The truth, however, was that “in their hearts and private counsels the top American leaders nurtured a deep sense of frustration, made all the more acute because they were unable to express it publicly. They knew they could have attained in 1951 virtually the same peace they finally achieved in 1953. They knew all the pain, sacrifice and losses in the intervening two years had gone for naught, that the final battle line of 1953 was only insignificantly different from the line in 1951 and that the terms the U.S. had accepted in 1953 could have been achieved previously.” (p 485)

It gets worse. As Alexander concludes, America’s “best and brightest” also knew

that the Red Chinese had blocked their plans to conquer North Korea and consolidate it with Syngman Rhee’s South Korea. This had been the sole reason for the invasion of North Korea after the Inchon invasion of September 1950, and when it failed they knew, as scarcely any of the public did, that the war had been pursued thereafter essentially without purpose.

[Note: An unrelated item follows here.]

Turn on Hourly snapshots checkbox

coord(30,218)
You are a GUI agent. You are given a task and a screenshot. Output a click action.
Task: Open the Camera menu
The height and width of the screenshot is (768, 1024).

Most frustrating of all was the realization that the Red Chinese, with pitifully poor weapons and a laughably primitive supply system, had halted the United States, the most powerful nation on earth with a glittering array of modern technology, sophisticated industry and advanced weapons. (p 485)

Korea, then, was a prelude to the disaster of Vietnam. Of course, it wasn’t really all that much of a prelude to Vietnam, so much as it was contemporary with Vietnam. The Korean War ended in 1953. In 1954, the French suffered a devastating defeat in Vietnam, at a place called Dien Bien Phu. (Ho Chi Minh, by the way, had received American aid to fight the Japanese during World War Two.)

And now we are in Afghanistan.

As has been widely reported, the Afghan terrain, as well as local conditions, make possible devastating losses on American ground troops which might be employed. Much like the Korean winter, the Afghan winter is deadly itself. And yet we do not need the Korean War to teach us this lesson — the Soviets learned the lesson at the hands of the Afghans not so long ago.

Total battle casualties on both sides in Korea were nearly two million. Nearly two million North and South Korean citizens died (although the neo-conservatives will tell you that the civilian losses do not matter, that war must coarsen a free nation to “do what must be done,” no matter how horrible, the rules of war be damned), while both countries were destroyed.

As Alexander concludes, the politicians and generals would do well to study Sun Tzu, who wrote in The Art of War, in 500 B.C.: “In all history, there is no instance of a country having benefited from prolonged warfare.” (p 483)

The American war against the Taliban will be no different. Is it pride or ignorance which makes us think otherwise?